In frock coat and silk hat an advance agent was looking over the prospects for business in the town, and at the same time looking for a few kids needed in his show. His eye caught pretty little Gladys Smith. Would Mama let her play at the opera house?

“Let’s ask Mama.”

Mama, the young Mrs. Smith, consented. Seeing that, a very few years afterwards, through an accident on the St. Lawrence River boat on which her husband worked, Mama was suddenly left a young widow with three tiny youngsters to support, her consent that day proved to be one of those things just meant to be.

With the Valentine Stock Company in her home town when only five, Mary played her first part, Cissy in “The Silver King.” In 1902, Mary was already a “star,” playing Jessie in “The Fatal Wedding.” The season of 1904 found Gladys Smith, then twelve years old, playing leading parts, such as Dolly in “The Child Wife,” a play written by Charles Taylor, first husband to Laurette and the father of her two children. The following season Gladys Smith created the part of Freckles in “The Gypsy Girl,” written by Hal Reid, father of the popular and much loved Wallace Reid. Gladys Smith’s salary was then forty dollars per week and she sent her mother, who was living in Brooklyn, fifteen dollars weekly for her support. In 1906 the Smith family toured with Chauncey Olcott in “Edmund Burke.” But it was as the little boy Patsy Poor in “New York Life” that Mary’s chance came for better things.

David Belasco had told Gladys he would give her a hearing. And so the day came when on the dark and empty Stage of the Republic Theatre, a chair her only “support,” Gladys did Patsy’s death scene for Mr. Belasco and he thought so well of it that she was engaged for Charlotte Walker’s younger sister Betty in “The Warrens of Virginia.”

So “The Warrens of Virginia” with Gladys Smith, rechristened by Mr. Belasco “Mary Pickford” (a family name) came and went. The magic wand of Belasco had touched Mary, but magic wands mean little when one needs to eat. “The Warrens of Virginia” finished its run, and Mary, her seventeen years resting heavily upon her, was confronted with the long idle summer and the nearly depleted family exchequer. So arrived the day in the late spring, when from the weary round of agencies and with faint hope of signing early for next season little Mary wandered to the old Biograph studio at 11 East Fourteenth Street.

Such a freshly sweet and pretty little thing she was, that her chances of not being engaged were meagre. Since that day when she first cast her lot with the movies—that day in June, 1909, when the Pickford releases so inauspiciously started, they have continued with only one interruption.

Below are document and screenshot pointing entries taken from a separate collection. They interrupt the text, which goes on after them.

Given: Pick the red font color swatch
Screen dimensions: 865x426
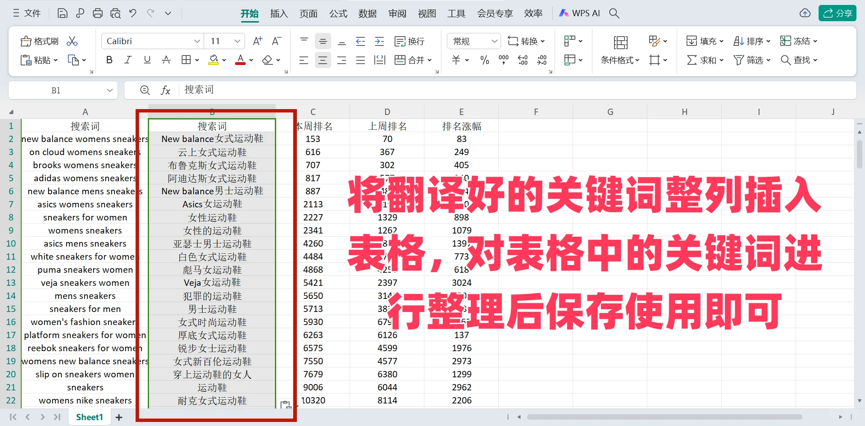Looking at the screenshot, I should pos(241,60).
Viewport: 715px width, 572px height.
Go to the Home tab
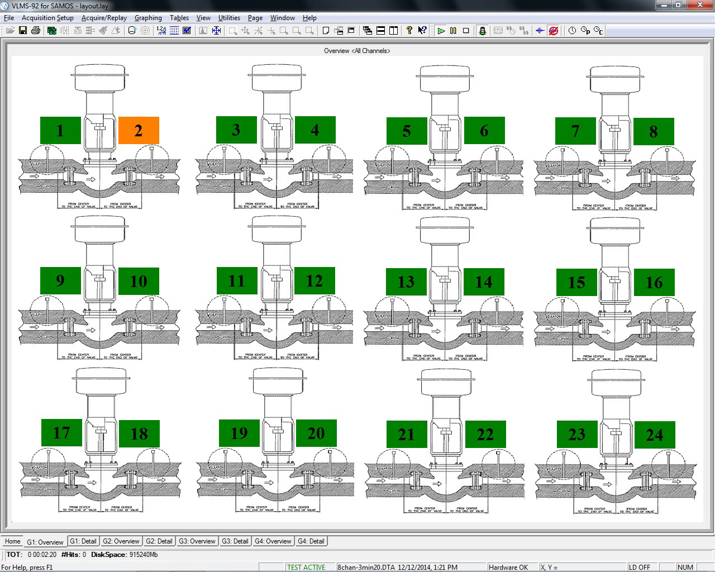pyautogui.click(x=12, y=541)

That was in January, 1913, when in David Belasco’s production of “The Good Little Devil,” she co-starred with Ernest Truex. What an exciting day at the studio it was when it was discovered that Mr. Belasco was up in the projection room seeing some of Mary’s pictures!

Mary’s return to the legitimate was a clever move. It made for publicity and afterward served her, despite the shortness of the engagement, as a qualification for becoming an Adolph Zukor-Famous Player.